Too many times, I’ve had awkward conversations with my physio, because I’m seizing up or struggling. And the reason is always the same. I haven’t done the basic exercises I needed to practice in order to heal.

It is possible to make a change though.

Whether you’re suffering chronic pain, soft tissue injury or just an ongoing niggle, remember these things.

1. Take it slow

Rehabilitating your body post injury is about progressive mobilisation and gradual exercise (gradual being the operative word). So if you have been to the Physio or Chiro and had one treatment (quick fix) you might wake up feeling good the next day, but going for a run or straight back to the gym to lift weights is not the smartest idea. Gradual strengthening is key – unless you’re a professional athlete, there is no need to push yourself. So relax and use this time to heal slowly but properly.


2. Remember RICE

For soft tissue injuries like sprains and strains you can’t go pass the good old “RICE” rule. Rest, Ice, Compress, Elevate. Never apply heat to the injured area during the first 24 hours after you’ve hurt it.

3. Get help

It’s so important to get a good specialist to help you and keep you accountable. And I don’t mean just googling the closest osteopath or masseuse to your house.

Do your research. Get recommendations and referrals. Often the best people don’t have an available appointment on that day or in your lunch break. The good ones are normally worth the wait time.
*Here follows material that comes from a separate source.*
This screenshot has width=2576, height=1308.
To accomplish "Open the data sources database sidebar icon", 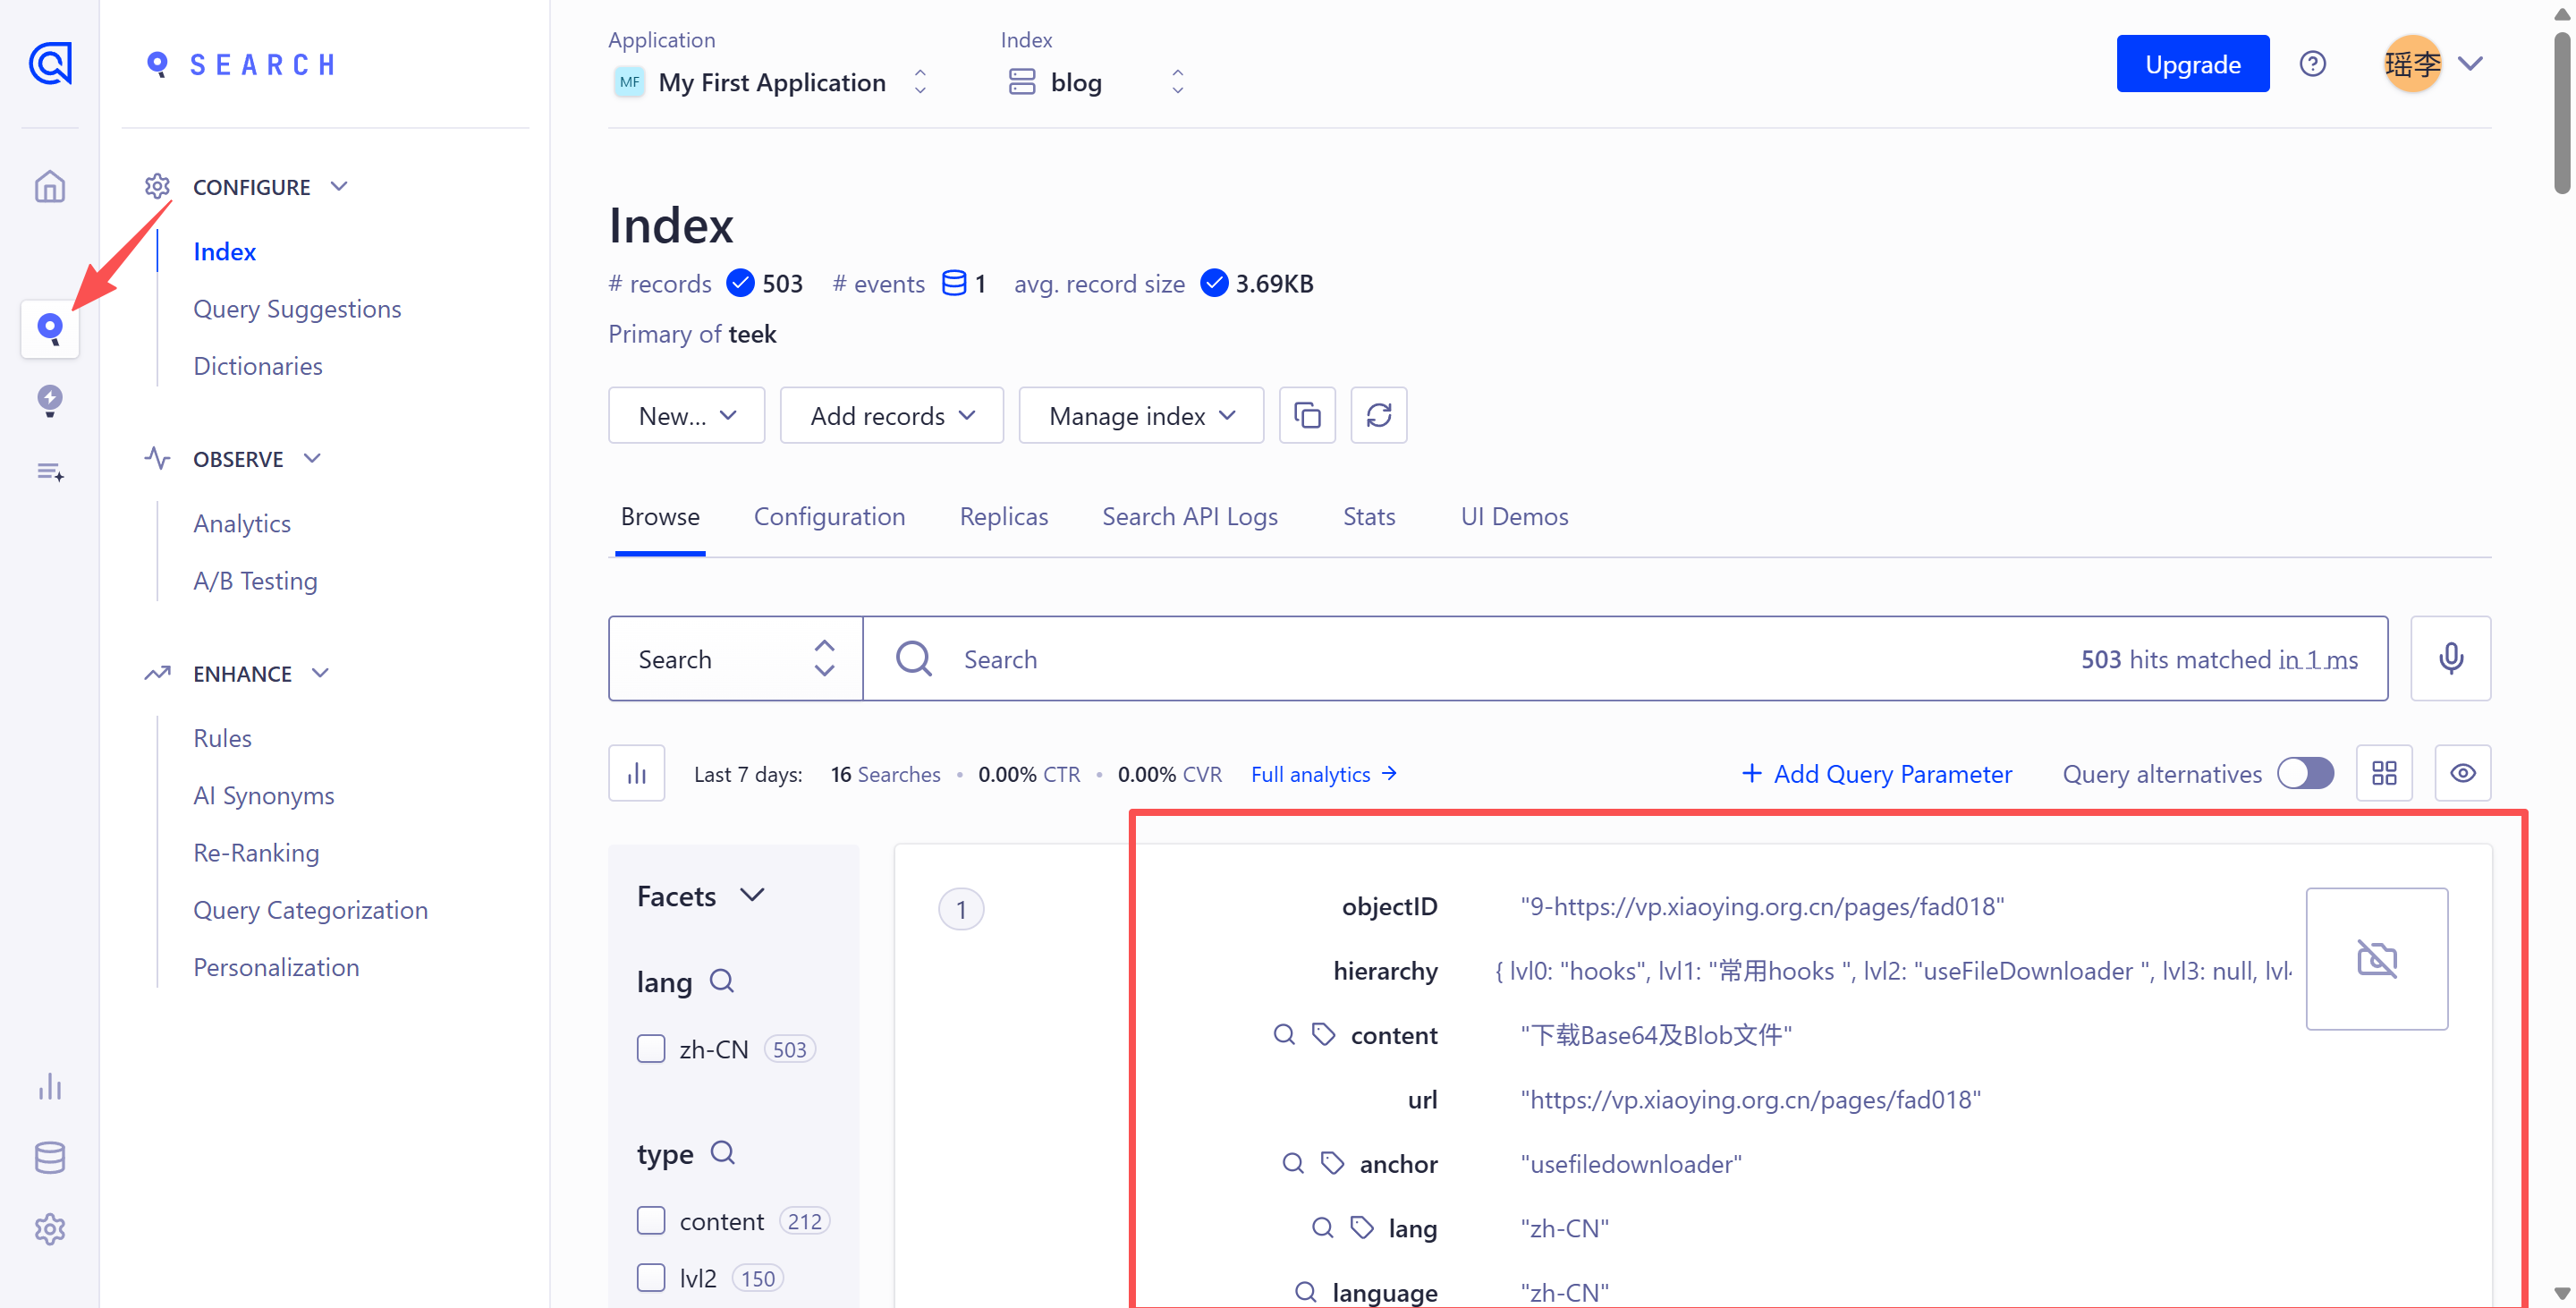I will click(x=50, y=1157).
Would you go to a different hairdresser or doctor just for convenience? Choose wisely. It’s your health!

4. Try something targeted

Do pilates! Clinical pilates is great because it specifically targets your injury. Your instructor (who you found through a recommendation or researched) can run through all your exercises with you and keep the rehab fresh and varied (other than just your four physio exercises). They’ll also ensure your abs and core strength are kept in check! (Bonus, hello summer bikini body!)

5. Enlist a friend

Nominate a rehab buddy to keep you accountable for healing your injury. A friend, family member or partner is a sure way to keep you on top of your exercise schedule and make sure you’re attending your scheduled physio appointments. Swap your weekly coffee catch-up and get your friend to do your exercises with you. This will keep you motivated.

Do you have any tips for a speedy recovery?